3.1. Nadat namens appellante hoger beroep was ingesteld heeft het Uwv bij besluit van 10 februari 2009, daarmee uitvoering gevend aan de uitspraak van de rechtbank, het bezwaar van appellante tegen het besluit van 17 juli 2005 alsnog gegrond verklaard. Daarbij is de mate van arbeidsongeschiktheid bepaald op 55 tot 65%. De WAO-uitkering wordt verhoogd met ingang van 11 juli 2005, de datum waarop het laatste relevante contact plaatsvond tussen appellante en de arbeidsdeskundige.
3.2. Aan het besluit van 10 februari 2009 ligt een rapportage ten grondslag van Van Glabbeek van 14 januari 2009. In de FML van diezelfde datum heeft hij een beperking aangegeven bij persoonlijk risico en de werktijd beperkt tot 4 uur per dag en 20 uur per week. Op het item lezen handhaaft hij de normaalscore omdat niet is gebleken dat appellante van haar dyslexie een specifieke beperking ondervindt in het dagelijks leven.

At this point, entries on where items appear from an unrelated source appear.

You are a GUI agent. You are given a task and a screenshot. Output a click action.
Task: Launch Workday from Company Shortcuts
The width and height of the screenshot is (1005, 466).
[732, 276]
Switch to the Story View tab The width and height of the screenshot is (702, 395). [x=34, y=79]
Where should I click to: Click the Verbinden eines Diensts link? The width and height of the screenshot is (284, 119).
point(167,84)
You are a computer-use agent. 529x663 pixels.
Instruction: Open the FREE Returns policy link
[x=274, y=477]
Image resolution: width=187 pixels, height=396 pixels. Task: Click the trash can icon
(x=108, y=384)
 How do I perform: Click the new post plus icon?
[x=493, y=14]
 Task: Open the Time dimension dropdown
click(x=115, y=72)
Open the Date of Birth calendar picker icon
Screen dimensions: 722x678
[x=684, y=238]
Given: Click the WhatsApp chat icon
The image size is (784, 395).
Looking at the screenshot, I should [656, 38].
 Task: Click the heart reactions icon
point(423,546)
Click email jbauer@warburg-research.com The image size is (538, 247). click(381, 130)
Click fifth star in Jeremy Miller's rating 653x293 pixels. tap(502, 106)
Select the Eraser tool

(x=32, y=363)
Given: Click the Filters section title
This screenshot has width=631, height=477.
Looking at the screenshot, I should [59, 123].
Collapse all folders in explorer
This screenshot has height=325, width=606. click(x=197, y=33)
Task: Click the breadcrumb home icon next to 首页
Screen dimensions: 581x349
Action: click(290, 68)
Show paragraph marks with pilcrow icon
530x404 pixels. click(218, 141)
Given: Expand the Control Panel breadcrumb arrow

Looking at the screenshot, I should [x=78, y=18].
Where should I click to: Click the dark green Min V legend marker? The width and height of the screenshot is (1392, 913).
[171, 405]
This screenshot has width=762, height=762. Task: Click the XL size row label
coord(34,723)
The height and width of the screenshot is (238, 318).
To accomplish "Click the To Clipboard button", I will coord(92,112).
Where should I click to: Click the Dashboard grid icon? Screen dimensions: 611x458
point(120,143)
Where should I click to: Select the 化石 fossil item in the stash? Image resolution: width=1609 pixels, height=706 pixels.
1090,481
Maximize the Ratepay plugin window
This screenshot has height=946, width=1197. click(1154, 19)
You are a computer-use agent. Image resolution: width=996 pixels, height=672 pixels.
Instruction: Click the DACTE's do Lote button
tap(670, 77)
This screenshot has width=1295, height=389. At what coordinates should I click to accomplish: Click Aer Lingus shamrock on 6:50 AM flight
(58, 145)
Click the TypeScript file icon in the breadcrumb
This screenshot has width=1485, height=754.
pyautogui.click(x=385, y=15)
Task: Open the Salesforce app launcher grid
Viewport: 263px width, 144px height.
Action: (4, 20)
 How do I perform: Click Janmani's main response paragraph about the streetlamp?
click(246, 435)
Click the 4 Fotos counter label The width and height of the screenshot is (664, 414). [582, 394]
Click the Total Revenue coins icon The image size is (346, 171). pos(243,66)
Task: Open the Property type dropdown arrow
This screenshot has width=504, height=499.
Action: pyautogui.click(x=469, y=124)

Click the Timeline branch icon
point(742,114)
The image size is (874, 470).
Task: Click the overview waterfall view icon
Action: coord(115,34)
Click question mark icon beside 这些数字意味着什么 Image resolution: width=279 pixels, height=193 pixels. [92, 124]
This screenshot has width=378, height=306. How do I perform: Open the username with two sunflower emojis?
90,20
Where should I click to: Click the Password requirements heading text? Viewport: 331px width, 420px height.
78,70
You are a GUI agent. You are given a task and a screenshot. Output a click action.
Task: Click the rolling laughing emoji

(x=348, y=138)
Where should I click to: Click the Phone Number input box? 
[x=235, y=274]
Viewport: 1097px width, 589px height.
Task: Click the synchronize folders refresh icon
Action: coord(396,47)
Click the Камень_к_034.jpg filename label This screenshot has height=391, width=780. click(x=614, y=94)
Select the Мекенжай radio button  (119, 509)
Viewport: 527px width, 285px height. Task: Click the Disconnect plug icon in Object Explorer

De bezwaararbeidsdeskundige heeft opnieuw functies geselecteerd en de geschiktheid daarvan toegelicht in zijn rapportage van 5 februari 2009.
3.3. Appellante heeft onder verwijzing naar haar ervaringen in het re-integratietraject en een rapportage die is opgesteld in het kader van de WSW-indicatiestelling betoogd dat een verdergaande urenbeperking noodzakelijk is. Zij acht zich slechts in staat om gedurende 10 uur per week in arbeid te functioneren.
4. De Raad overweegt het volgende.
4.1. Met het besluit van 10 februari 2009 is het Uwv niet geheel tegemoet gekomen aan het bezwaar van appellante. De Raad is van oordeel dat het hoger beroep van appellante op grond van artikel 6:24 in samenhang met artikel 6:19 van de Algemene wet bestuursrecht (Awb) geacht moet worden mede te zijn gericht tegen het besluit van 10 februari 2009.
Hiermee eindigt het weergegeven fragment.